Given records>
━━━━━━━━━━━━━━━━━━━━━━━━━━━━━━

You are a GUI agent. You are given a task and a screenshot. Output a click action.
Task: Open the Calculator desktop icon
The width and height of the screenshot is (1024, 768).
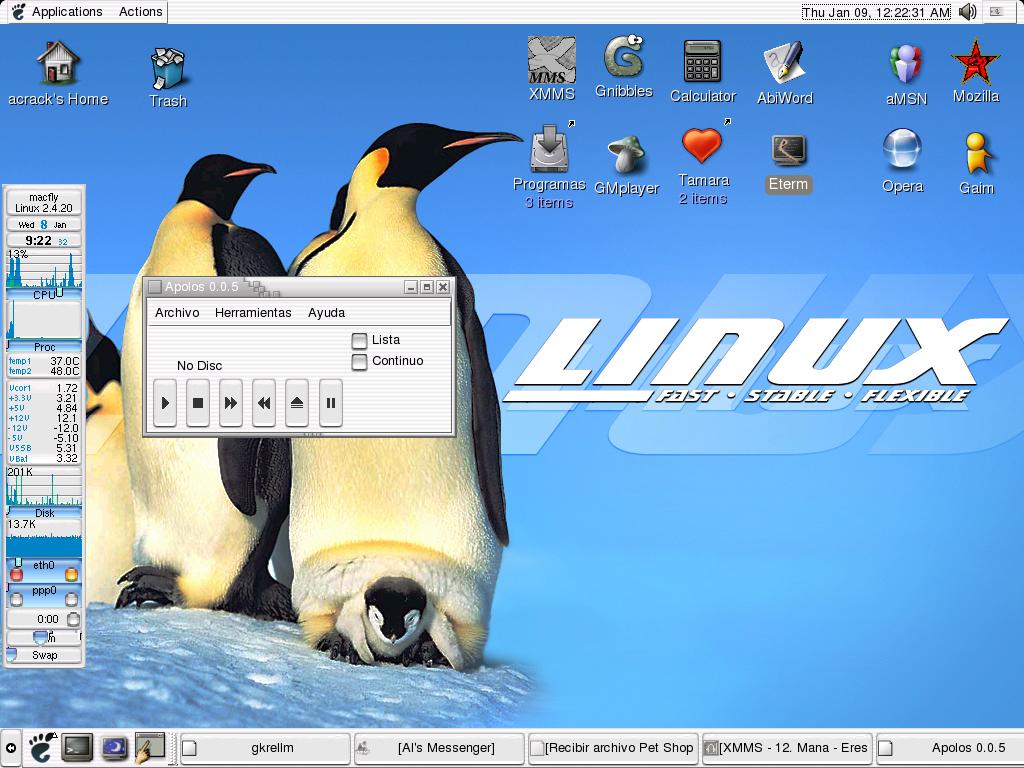click(x=702, y=61)
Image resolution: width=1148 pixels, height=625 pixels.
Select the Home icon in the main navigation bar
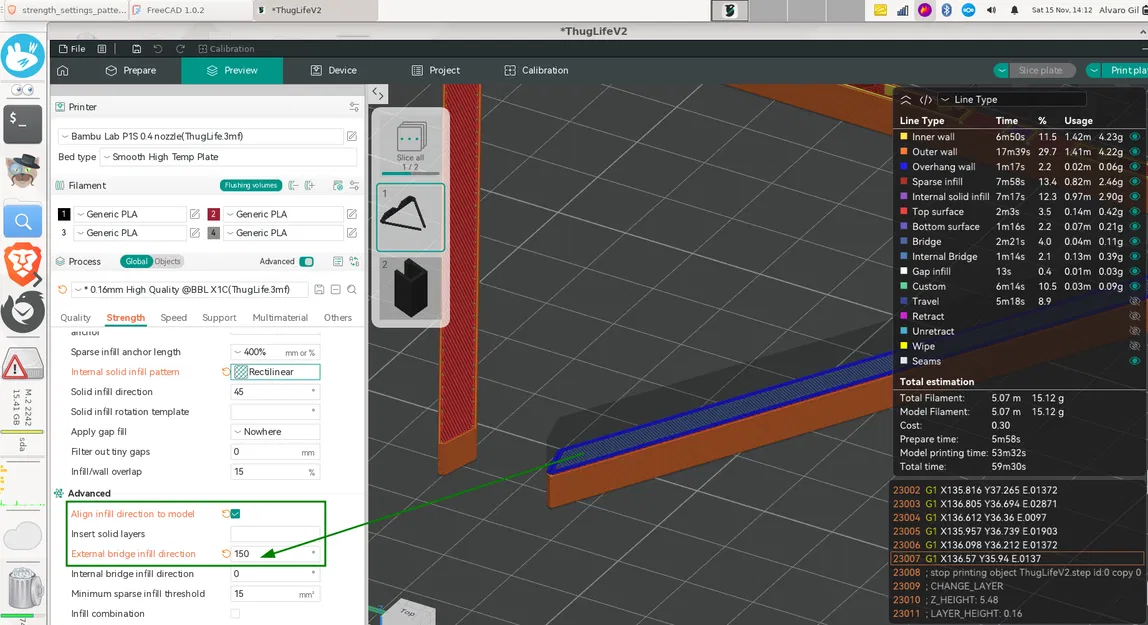point(64,70)
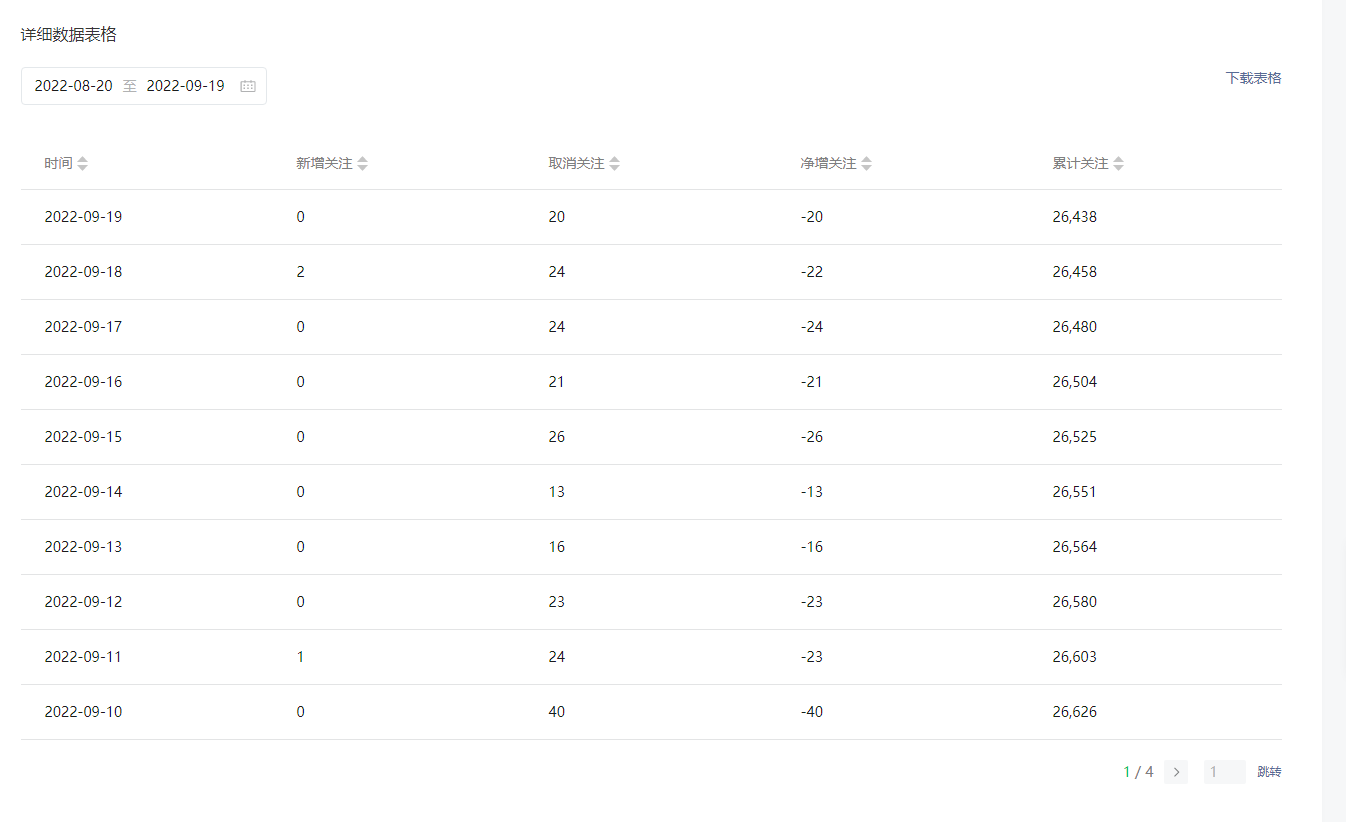Click the 时间 column header label
1346x822 pixels.
[58, 164]
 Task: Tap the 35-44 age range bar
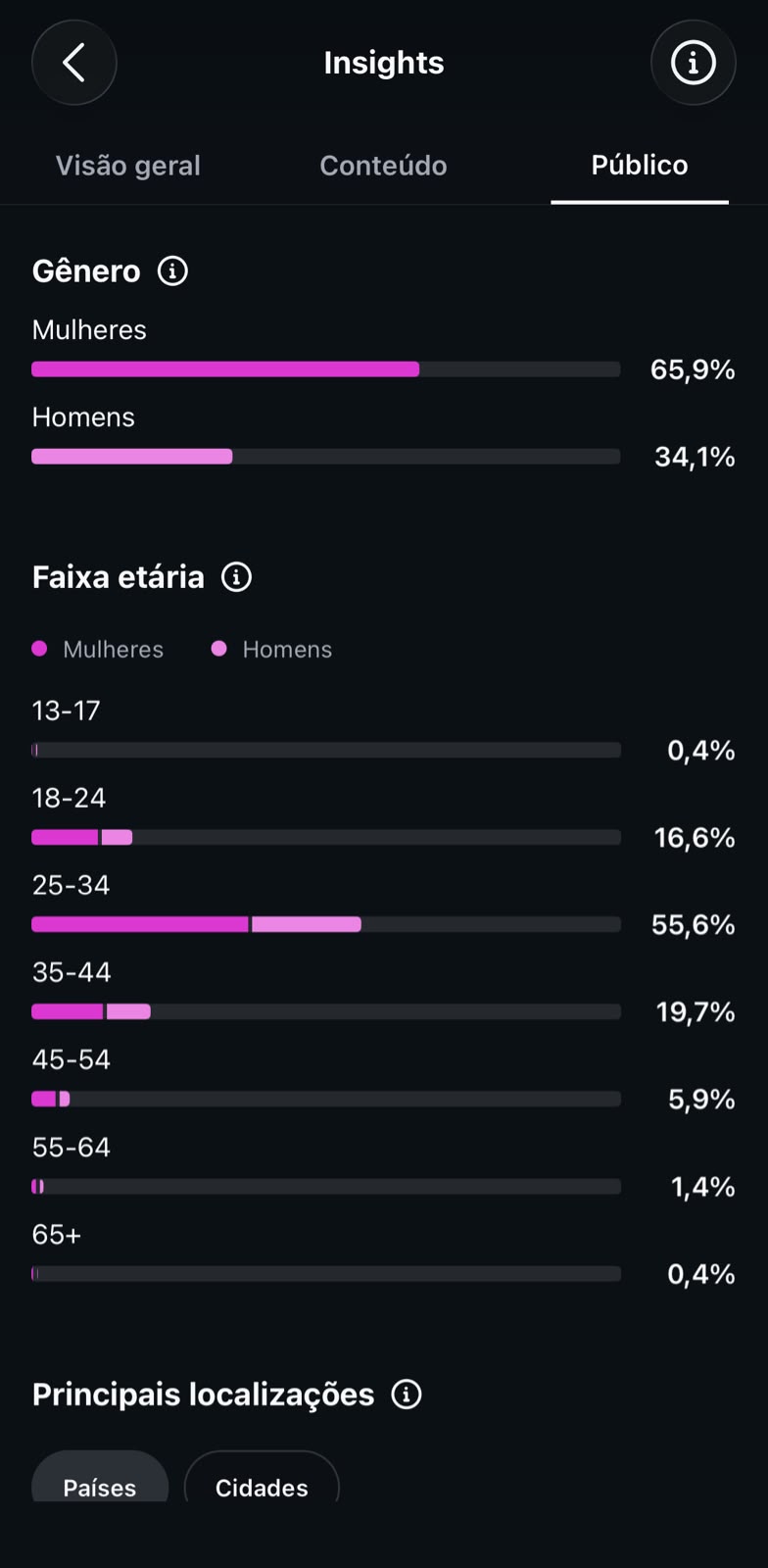click(x=326, y=1011)
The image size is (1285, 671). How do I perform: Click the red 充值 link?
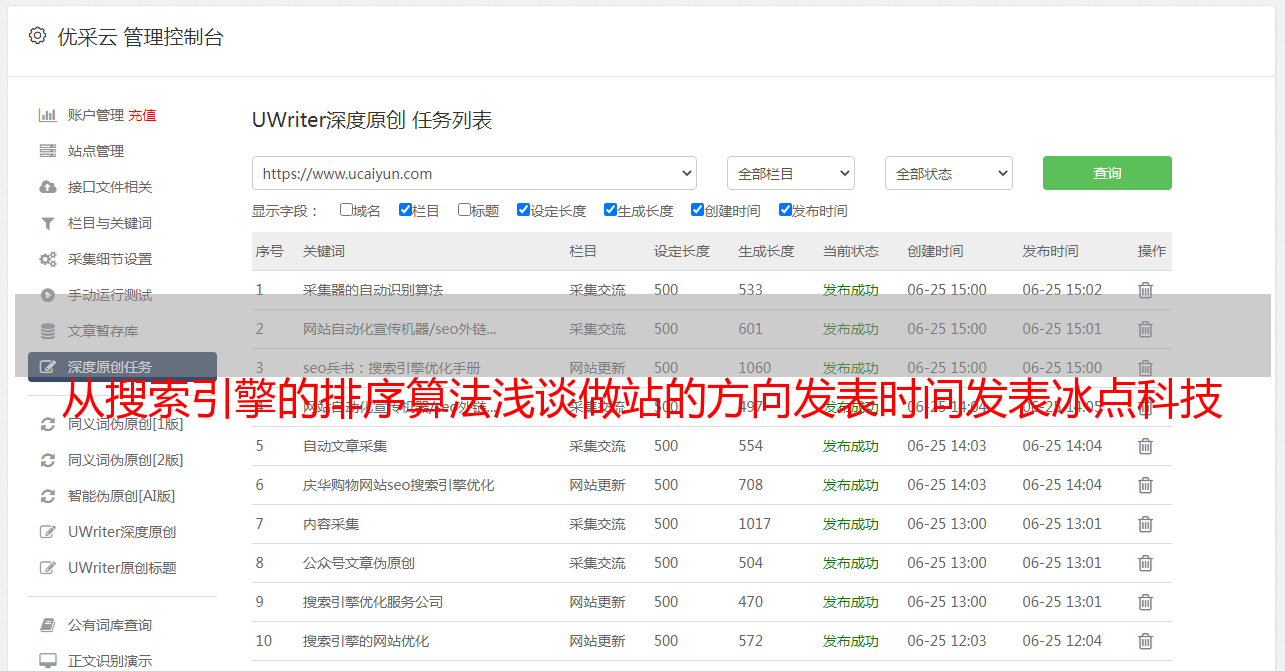coord(142,115)
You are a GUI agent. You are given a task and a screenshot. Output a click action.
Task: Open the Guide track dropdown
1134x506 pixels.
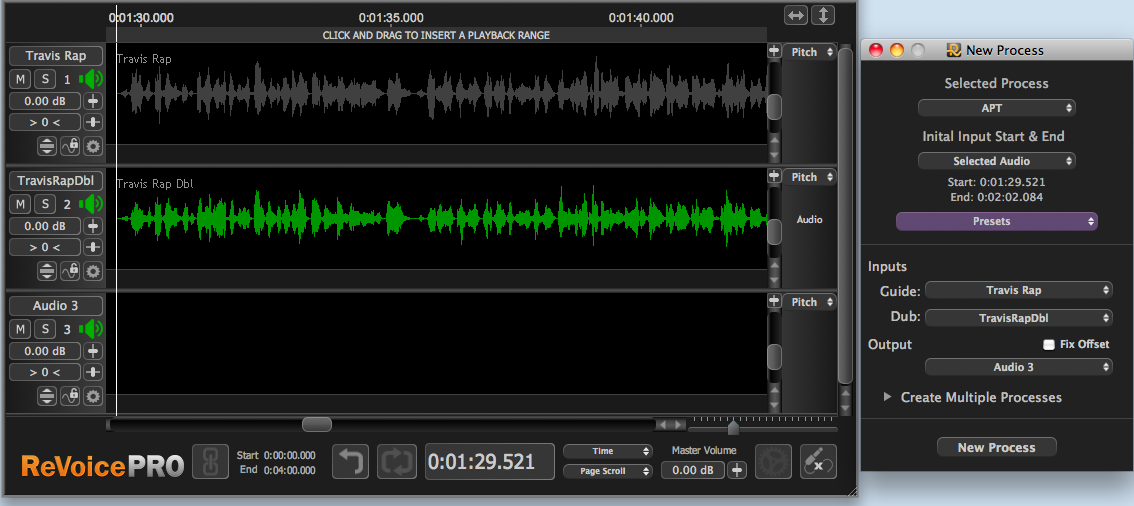(1018, 290)
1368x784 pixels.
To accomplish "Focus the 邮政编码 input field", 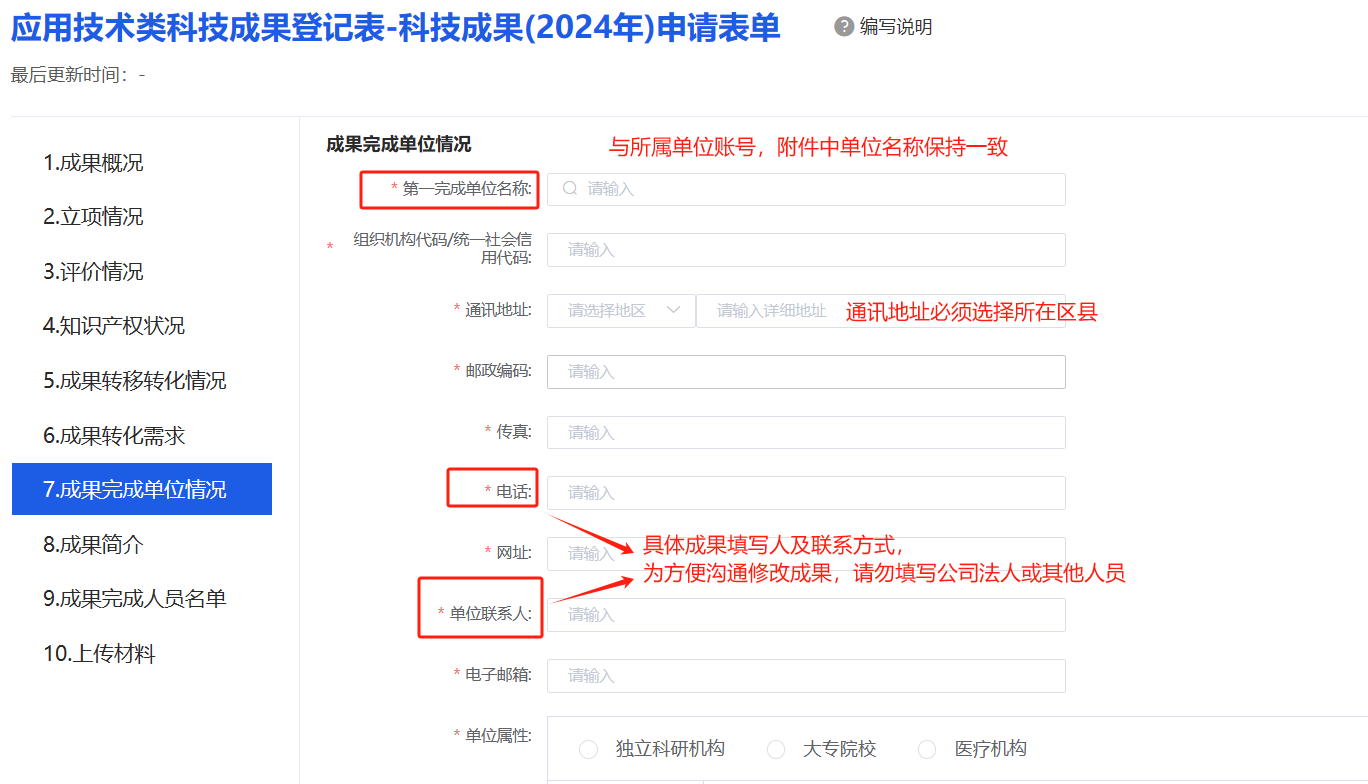I will pos(806,372).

━━━━━━━━━━━━━━━━━━━━━━━━━━━━━━

Your assignment> Pictures aside, return exactly the lines from the data above, starting at the line that has "Image resolution: width=1148" and ending at the line that has "Task: Open the Guide track dropdown", both included.

Result of the task>
Image resolution: width=1148 pixels, height=625 pixels.
Select the Home icon in the main navigation bar
point(64,70)
Click the 时间 column header label
1346x822 pixels.
[58, 164]
 Task: Tap the 35-44 age range bar
click(x=326, y=1011)
The image size is (1285, 671). How do I perform: Click the red 充值 link?
coord(142,115)
You are a GUI agent. You are given a task and a screenshot. Output a click action.
Task: Open the Guide track dropdown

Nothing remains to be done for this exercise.